● INSTRUCTIONS FOR THE TASK:
Read the records that follow and state how many lines hold "dropdown", adding nothing else.

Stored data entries
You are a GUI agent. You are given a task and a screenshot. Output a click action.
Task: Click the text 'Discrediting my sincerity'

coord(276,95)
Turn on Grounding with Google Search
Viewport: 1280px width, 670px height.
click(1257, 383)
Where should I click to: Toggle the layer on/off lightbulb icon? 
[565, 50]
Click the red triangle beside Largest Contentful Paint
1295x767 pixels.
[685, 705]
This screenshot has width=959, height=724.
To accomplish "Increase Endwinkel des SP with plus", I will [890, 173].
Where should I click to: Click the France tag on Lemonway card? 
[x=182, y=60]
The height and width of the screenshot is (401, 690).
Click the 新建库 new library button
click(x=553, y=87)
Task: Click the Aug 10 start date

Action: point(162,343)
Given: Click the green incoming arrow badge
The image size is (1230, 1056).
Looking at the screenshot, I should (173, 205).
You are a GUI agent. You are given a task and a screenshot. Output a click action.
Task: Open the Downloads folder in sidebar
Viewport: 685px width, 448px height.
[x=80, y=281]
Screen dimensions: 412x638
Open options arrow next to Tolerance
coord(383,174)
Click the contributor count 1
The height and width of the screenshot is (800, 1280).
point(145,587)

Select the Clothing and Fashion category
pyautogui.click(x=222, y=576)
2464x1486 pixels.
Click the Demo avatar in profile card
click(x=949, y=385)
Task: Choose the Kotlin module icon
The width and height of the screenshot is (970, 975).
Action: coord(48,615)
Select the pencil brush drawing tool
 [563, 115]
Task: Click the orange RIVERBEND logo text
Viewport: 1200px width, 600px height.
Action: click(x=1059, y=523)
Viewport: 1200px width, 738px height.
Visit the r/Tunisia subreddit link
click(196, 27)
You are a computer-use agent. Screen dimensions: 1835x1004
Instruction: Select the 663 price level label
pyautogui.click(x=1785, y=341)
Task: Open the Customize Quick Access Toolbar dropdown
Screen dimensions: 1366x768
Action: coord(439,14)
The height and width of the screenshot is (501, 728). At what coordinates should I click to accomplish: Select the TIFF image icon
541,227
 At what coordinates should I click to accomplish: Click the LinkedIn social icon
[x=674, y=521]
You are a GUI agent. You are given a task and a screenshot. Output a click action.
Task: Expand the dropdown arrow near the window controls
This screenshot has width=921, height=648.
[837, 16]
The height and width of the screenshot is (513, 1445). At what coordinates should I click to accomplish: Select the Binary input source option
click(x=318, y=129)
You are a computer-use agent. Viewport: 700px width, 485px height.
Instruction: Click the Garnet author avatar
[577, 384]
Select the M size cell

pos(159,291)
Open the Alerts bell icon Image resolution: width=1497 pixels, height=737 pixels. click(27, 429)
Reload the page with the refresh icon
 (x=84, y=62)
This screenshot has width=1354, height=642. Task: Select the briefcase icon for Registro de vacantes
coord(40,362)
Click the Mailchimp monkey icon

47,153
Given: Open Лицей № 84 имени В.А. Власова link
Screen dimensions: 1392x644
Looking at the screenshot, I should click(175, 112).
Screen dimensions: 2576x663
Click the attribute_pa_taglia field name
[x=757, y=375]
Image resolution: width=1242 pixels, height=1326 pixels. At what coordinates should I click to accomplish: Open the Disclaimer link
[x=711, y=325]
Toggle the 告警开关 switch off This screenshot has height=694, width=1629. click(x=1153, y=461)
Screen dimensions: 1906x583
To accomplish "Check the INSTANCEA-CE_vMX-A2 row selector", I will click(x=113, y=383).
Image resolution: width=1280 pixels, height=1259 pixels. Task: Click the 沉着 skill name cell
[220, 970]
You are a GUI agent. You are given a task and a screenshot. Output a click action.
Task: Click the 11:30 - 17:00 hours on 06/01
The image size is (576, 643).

● ANSWER TO THIS TASK:
2